Death left for good by the last train

Death left for good by the last train,
and my grandmother stood waving to it.
Not in farewell, but frantically,
to stop it and get aboard. She would have run,
if she could. But now she will only get better
and better in not being able to run,
she will build it up like a storied cake
that endlessly climbs the skies of her
storied past. But no death will be the cherry
on top. For death left for good
by the last train.

I was just beginning to get used to death,
when it chose to leave for good
by the last train. Its scent,
that once spread as strong
as the slapping grin of a jasmined head
in a sweaty bus, ceased to be. Forgive me,
but it had nothing to do with the fragrance
of hospital corridors; the scent of fear.
Death smelled of a million things.
Of coffee from a half-drunk cup, the soap
that smoothed out the fall in the bathroom,
the old starch of the saree that strangled,
the car perfume fighting the blood stench
on the steering wheel, etc.

But mostly death was sound for me.
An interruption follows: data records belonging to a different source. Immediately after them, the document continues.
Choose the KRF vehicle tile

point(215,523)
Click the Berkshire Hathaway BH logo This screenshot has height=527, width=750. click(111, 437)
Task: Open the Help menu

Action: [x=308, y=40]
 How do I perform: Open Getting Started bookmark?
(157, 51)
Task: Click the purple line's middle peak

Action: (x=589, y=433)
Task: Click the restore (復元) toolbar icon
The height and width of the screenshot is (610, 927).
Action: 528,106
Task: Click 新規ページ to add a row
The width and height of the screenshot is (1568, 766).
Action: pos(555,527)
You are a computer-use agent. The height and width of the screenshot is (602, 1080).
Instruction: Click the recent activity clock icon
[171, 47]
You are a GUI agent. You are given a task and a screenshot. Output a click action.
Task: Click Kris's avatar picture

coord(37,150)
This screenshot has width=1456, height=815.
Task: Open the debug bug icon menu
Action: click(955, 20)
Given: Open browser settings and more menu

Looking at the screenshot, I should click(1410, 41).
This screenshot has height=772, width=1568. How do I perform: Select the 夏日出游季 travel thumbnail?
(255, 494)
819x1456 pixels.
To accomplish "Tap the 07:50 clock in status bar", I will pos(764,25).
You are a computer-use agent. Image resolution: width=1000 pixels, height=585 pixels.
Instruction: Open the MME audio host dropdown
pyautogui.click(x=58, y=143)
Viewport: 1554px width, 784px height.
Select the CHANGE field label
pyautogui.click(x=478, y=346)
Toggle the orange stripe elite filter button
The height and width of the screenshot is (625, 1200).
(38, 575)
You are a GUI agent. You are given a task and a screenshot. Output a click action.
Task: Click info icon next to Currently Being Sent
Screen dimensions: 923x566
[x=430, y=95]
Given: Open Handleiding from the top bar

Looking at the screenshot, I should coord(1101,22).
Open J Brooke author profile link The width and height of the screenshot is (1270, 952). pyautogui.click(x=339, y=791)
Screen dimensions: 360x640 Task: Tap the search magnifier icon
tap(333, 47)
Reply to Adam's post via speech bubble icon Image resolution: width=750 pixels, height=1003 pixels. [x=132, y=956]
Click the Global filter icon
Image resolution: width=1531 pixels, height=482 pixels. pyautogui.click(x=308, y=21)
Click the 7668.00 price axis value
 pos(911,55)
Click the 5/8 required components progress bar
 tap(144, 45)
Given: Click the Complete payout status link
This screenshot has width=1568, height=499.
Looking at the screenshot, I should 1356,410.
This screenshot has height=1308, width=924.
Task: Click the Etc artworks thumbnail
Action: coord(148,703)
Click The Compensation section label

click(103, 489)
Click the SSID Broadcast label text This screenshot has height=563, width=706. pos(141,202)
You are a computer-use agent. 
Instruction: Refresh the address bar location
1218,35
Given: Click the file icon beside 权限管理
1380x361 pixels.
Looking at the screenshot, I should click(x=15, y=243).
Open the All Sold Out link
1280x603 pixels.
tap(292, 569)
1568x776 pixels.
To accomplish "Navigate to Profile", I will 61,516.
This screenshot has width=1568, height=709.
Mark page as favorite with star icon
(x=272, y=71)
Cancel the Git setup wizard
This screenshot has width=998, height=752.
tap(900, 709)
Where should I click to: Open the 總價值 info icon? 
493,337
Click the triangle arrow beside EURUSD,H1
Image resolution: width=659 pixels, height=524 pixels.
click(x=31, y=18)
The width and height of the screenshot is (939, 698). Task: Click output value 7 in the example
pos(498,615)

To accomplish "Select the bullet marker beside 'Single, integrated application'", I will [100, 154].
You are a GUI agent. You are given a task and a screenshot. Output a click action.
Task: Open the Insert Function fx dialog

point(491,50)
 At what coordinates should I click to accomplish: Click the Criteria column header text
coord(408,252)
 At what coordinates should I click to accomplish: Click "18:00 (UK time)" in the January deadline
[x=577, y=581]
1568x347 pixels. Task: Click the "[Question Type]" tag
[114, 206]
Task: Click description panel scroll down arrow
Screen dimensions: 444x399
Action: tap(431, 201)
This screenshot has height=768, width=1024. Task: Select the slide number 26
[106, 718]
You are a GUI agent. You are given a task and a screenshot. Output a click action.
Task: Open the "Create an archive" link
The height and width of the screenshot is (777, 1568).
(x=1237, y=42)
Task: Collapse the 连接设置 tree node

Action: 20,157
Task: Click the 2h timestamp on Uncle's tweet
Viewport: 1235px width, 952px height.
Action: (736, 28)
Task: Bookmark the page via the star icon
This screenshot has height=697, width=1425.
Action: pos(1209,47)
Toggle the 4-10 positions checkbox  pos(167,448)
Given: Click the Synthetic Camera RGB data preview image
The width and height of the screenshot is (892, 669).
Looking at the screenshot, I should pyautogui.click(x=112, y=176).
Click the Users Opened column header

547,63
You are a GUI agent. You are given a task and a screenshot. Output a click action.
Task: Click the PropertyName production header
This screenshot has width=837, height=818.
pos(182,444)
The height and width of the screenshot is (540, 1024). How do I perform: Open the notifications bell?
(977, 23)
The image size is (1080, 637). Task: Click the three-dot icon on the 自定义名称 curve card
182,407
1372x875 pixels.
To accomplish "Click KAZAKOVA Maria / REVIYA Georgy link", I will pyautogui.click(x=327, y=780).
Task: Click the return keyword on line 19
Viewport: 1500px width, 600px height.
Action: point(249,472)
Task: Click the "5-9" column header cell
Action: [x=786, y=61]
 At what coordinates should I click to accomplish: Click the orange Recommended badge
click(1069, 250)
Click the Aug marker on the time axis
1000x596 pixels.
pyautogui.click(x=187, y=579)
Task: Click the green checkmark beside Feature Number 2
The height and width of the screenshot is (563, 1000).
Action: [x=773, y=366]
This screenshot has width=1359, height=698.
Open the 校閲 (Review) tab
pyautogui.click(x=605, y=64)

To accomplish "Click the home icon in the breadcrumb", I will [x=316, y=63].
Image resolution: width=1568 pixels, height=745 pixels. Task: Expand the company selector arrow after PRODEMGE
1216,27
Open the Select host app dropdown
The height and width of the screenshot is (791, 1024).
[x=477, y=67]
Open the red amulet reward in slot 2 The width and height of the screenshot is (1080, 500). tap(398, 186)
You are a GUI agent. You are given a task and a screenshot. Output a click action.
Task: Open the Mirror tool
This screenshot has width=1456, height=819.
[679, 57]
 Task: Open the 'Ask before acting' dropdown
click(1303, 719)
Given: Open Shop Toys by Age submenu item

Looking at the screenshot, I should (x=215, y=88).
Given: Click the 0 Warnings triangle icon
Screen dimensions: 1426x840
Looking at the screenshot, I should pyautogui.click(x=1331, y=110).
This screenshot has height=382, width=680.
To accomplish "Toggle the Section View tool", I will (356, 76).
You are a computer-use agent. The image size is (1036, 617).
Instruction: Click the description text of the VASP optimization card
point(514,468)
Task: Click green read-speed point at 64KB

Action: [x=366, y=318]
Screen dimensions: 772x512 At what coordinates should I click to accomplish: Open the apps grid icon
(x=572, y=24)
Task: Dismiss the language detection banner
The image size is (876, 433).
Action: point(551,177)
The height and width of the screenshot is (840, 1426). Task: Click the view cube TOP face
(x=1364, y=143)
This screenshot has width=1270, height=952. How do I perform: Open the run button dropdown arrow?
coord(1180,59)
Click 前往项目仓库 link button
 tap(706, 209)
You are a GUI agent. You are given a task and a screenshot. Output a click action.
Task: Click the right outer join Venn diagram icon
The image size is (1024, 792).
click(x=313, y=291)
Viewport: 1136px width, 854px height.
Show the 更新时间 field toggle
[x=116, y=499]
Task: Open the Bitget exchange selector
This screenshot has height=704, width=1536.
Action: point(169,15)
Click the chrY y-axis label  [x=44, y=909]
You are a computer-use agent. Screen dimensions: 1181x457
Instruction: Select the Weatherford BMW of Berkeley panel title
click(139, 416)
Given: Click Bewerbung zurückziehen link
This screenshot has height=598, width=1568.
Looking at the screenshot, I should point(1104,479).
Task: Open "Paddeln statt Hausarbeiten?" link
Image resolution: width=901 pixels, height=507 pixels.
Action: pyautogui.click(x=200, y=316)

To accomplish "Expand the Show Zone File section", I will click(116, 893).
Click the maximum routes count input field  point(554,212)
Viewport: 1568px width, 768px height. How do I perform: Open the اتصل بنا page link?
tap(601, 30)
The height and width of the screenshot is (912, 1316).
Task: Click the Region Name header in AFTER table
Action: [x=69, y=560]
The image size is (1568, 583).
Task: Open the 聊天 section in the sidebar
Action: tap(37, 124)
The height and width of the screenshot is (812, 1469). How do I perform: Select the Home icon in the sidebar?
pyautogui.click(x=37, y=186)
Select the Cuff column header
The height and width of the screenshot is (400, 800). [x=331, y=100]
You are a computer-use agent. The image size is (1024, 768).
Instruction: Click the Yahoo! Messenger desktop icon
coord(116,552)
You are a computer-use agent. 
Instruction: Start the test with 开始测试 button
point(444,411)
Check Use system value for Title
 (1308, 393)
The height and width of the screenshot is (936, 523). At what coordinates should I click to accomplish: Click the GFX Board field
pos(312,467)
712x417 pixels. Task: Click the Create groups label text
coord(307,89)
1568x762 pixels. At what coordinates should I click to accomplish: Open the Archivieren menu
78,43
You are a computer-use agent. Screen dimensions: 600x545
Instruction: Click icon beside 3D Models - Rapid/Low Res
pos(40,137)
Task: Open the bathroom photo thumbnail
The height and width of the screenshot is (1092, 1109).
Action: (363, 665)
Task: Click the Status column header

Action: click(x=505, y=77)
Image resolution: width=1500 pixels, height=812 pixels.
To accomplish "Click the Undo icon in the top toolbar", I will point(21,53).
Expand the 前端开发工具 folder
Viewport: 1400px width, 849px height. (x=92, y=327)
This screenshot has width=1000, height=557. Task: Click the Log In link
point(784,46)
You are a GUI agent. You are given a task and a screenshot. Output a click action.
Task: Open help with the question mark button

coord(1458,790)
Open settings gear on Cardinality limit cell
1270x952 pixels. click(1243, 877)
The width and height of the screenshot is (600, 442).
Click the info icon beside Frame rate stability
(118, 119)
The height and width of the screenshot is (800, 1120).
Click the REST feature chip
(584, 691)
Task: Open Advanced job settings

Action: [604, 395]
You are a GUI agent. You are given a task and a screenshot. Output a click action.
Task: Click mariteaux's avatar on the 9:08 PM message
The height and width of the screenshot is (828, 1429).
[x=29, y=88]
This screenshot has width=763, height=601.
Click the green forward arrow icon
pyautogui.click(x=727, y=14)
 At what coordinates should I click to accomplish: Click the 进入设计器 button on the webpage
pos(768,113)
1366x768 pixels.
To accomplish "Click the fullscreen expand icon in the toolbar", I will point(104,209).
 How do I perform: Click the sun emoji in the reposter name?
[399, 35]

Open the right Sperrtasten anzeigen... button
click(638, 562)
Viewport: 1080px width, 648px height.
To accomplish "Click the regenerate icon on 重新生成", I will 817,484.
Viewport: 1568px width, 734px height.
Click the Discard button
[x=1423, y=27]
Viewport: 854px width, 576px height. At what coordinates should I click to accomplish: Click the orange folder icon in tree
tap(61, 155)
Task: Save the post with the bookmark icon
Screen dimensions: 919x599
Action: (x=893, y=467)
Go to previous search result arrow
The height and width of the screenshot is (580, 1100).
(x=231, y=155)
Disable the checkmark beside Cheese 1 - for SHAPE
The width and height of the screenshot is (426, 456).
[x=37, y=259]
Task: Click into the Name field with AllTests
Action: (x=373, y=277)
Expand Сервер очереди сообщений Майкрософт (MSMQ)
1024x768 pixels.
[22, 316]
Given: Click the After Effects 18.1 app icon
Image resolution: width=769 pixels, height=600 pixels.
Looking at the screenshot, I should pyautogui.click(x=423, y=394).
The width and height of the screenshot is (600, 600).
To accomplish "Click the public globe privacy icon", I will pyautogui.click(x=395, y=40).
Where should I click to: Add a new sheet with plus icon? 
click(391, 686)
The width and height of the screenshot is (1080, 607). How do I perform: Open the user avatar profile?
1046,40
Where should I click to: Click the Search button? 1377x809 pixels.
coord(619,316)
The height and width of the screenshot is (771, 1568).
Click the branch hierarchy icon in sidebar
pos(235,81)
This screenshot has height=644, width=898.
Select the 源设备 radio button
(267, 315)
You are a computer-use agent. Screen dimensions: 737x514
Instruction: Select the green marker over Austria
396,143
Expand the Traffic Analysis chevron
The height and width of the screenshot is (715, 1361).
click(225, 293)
It took
voices away.Many dear ones I mourn,
I have forgotten how they sounded.
I hear them in my own voice now,
as if reading them from a book;
they have been muted out.
But now voices will stay and sing
and speak and curse forever,
at once, or taking turns, or muffling each other,
but forever.
They will also mourn the only thing
to be mourned: that death left for good
by the last train.


carp said...

'But mostly death was sound for me. It took/
voices away."

Aspects of your poem are beautiful.

Some of us speak in cliches. Some of us love. said...

Thanks, I know it is rough. The problem with blogging and premature sharing. Thanks for visiting and leaving a comment. It is also good to now have another blog to read!